Origins of horse whispering can be seen in Celtic belief and in the more recent “horseman’s word”, a magic word which if uttered gave one power over horses, and with claim going back to Britain. This concept reached its culmination at the latter end of the 19th century with the formation of the “Secret Society of the Horseman’s Word”, prevalent down the north-eastern side of Britain. The word was such a closely guarded secret that if it existed it was never divulged, and the society’s rituals also remain vague (only passed on through esoteric oral tradition), though it is still rumored to exist.
Modern horse owners still tend to the belief that there may be a magical word that will give power over horses, and observe that some people do indeed appear to have better control over horses than others without apparently doing anything different.
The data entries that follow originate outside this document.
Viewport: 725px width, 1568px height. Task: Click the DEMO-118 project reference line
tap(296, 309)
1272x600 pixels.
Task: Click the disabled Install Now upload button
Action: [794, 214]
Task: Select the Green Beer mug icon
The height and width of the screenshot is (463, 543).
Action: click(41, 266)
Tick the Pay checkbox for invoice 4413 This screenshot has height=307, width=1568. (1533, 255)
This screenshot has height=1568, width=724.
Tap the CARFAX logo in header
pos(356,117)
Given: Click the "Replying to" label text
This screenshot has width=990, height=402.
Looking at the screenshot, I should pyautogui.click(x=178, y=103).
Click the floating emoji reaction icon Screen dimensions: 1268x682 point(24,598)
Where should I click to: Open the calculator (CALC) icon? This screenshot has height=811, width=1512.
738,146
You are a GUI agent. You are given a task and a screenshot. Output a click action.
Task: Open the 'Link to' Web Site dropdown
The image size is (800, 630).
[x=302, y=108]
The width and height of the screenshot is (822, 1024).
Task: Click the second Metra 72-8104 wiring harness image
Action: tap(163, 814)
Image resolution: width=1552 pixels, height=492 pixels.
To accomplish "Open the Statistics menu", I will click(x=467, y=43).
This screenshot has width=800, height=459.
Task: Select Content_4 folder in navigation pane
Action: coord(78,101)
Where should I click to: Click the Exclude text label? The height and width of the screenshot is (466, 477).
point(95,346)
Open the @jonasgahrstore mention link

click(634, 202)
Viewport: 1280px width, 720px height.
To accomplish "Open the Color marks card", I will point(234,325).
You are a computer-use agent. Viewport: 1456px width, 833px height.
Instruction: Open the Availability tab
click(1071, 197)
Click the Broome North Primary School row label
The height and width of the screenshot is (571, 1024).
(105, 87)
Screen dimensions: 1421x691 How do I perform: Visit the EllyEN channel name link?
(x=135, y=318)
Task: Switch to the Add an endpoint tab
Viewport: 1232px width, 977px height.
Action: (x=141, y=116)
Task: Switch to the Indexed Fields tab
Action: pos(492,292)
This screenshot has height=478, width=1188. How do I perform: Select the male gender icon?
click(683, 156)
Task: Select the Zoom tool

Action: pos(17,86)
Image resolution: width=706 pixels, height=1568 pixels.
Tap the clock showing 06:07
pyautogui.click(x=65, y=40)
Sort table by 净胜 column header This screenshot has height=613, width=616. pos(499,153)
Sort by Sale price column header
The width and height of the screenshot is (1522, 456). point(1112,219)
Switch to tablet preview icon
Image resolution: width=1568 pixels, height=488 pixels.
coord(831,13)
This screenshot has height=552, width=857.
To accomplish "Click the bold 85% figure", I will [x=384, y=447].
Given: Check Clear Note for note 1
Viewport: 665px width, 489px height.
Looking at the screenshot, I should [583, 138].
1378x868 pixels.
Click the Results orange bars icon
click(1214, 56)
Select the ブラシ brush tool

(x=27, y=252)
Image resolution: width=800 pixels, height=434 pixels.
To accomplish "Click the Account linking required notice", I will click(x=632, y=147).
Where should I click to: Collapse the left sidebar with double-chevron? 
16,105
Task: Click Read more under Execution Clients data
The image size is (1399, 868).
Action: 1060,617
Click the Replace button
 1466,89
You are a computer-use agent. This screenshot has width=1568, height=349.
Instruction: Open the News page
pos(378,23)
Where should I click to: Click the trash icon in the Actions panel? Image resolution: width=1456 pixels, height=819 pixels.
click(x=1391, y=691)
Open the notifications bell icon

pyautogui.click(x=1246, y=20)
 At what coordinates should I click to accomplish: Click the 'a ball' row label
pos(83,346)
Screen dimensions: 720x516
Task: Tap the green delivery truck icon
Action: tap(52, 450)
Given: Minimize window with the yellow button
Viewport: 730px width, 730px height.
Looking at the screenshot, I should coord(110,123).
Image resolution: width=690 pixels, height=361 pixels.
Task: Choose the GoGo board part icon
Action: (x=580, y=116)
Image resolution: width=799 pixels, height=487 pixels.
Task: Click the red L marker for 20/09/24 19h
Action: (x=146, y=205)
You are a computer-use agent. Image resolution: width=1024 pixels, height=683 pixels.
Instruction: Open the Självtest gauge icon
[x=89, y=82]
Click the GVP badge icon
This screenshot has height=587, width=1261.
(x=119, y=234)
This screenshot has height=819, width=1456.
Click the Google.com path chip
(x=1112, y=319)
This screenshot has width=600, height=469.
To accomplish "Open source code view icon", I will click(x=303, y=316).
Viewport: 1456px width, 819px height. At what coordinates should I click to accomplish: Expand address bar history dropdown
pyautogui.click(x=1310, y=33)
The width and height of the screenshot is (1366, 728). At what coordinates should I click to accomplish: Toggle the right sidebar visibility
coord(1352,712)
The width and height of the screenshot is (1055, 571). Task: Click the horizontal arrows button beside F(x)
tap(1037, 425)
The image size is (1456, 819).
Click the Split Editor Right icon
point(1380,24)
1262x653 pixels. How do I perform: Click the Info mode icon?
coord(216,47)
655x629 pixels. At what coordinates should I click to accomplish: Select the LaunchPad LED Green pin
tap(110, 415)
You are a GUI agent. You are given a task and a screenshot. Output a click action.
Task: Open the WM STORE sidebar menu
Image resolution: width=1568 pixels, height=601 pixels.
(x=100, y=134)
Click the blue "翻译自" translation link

Other Celtic horse legends include:
- The horse was introduced into Ireland by the greatest of their native gods, Lugh, the sun god.
- Mannanan Mac Lir, the god of the sea, had a magical horse that could travel over land or sea.
- Cuchulainn had two magnificent chariot horses which came to him from lakes.
- Many riders emerged from the Otherworld astride a magnificent white horse.
- Horses had the ability to see ghosts and refused to pass a haunted spot.
- The “fíorláir” or ‘true mare’ – the seventh consecutive filly foal born to a dam, which was safe from all evil and its rider safe from all harm.
- Celtic priests considered horses to understand the will of the gods more clearly than man and so could reveal divine secrets.